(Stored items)
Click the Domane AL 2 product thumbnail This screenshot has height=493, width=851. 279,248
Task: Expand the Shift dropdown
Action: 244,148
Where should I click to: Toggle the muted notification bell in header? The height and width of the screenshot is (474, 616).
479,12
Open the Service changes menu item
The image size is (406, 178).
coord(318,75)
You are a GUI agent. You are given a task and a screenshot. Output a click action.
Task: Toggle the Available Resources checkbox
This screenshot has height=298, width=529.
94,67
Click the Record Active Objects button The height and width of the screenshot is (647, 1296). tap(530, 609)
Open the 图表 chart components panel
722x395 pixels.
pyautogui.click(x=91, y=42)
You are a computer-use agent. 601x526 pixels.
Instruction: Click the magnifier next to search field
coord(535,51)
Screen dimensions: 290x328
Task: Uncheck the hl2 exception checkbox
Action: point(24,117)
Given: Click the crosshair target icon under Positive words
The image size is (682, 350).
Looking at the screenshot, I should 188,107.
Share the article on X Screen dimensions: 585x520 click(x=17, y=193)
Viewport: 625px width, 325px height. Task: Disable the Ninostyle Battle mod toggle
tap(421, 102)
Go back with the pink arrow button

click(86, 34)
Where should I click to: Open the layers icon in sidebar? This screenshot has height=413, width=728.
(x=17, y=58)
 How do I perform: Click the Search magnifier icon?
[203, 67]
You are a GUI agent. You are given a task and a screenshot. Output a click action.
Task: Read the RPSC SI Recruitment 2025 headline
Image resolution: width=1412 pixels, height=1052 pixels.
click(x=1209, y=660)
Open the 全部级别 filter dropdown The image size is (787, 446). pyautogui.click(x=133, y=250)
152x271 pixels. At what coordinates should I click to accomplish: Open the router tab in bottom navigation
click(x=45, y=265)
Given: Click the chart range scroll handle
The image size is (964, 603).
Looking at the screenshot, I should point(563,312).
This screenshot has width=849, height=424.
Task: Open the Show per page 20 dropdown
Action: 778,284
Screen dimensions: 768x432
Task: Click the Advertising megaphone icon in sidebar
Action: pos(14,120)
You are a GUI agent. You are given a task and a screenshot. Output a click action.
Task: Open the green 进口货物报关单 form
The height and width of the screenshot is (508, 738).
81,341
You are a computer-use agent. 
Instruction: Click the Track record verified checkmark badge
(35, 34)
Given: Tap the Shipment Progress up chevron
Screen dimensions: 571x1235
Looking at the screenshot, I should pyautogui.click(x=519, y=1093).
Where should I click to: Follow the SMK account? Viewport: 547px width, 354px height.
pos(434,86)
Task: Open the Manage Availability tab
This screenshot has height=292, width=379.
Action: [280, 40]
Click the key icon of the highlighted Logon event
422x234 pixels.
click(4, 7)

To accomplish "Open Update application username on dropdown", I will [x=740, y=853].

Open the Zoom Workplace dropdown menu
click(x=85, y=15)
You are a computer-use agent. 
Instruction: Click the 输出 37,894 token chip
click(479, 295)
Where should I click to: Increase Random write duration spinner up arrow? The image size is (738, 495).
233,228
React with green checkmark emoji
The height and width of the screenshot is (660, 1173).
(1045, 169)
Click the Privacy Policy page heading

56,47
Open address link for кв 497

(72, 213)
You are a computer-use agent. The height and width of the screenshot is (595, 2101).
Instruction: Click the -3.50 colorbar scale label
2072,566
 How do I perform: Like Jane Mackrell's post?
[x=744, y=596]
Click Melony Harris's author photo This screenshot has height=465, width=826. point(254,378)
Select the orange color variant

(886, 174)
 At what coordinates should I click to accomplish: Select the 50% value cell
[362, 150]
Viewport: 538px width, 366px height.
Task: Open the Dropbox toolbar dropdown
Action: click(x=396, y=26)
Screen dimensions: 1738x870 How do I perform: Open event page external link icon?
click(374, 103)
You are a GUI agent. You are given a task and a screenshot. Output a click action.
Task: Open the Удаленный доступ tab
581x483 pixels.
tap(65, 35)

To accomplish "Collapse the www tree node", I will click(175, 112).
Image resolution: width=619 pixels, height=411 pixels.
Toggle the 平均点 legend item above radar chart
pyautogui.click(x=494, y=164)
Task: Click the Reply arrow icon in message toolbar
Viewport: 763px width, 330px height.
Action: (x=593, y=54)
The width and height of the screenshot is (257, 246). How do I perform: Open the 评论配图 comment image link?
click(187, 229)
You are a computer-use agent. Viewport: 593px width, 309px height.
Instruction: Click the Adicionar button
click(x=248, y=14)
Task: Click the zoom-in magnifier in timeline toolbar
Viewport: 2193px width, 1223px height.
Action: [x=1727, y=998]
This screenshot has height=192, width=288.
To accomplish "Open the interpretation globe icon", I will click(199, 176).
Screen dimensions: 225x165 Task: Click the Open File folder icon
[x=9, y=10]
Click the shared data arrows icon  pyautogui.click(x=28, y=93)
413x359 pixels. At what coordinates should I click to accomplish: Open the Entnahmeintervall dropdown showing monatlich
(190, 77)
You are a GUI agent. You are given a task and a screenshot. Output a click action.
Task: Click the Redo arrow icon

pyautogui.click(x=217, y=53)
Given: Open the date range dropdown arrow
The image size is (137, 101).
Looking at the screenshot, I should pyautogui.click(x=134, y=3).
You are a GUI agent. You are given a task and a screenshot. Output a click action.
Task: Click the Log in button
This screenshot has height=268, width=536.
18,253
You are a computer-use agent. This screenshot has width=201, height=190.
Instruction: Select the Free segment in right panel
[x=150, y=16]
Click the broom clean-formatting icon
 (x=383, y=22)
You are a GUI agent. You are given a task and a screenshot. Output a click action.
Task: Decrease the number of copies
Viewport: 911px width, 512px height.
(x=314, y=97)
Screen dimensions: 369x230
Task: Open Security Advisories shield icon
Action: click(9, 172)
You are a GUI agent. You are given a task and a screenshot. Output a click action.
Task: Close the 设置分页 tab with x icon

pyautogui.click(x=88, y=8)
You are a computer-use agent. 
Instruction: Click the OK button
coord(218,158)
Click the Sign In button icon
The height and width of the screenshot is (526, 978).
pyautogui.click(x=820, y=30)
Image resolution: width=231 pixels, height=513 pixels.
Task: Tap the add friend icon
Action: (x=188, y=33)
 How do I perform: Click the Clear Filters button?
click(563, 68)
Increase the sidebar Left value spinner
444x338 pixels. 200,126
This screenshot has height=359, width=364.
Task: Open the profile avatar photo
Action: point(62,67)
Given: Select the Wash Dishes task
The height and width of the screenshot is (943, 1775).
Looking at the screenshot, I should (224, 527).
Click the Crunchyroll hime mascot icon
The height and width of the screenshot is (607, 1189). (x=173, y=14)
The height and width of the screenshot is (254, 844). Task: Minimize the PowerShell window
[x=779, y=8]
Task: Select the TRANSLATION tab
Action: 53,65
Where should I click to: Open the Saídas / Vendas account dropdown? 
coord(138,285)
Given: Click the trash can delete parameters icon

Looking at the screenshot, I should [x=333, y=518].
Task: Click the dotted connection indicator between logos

Work request:
Return, from the data, each line that has the word "will" in it.

Answer to the problem:
To accomplish "Open Update application username on dropdown", I will [x=740, y=853].
To accomplish "Collapse the www tree node", I will click(175, 112).
To accomplish "Open the interpretation globe icon", I will click(199, 176).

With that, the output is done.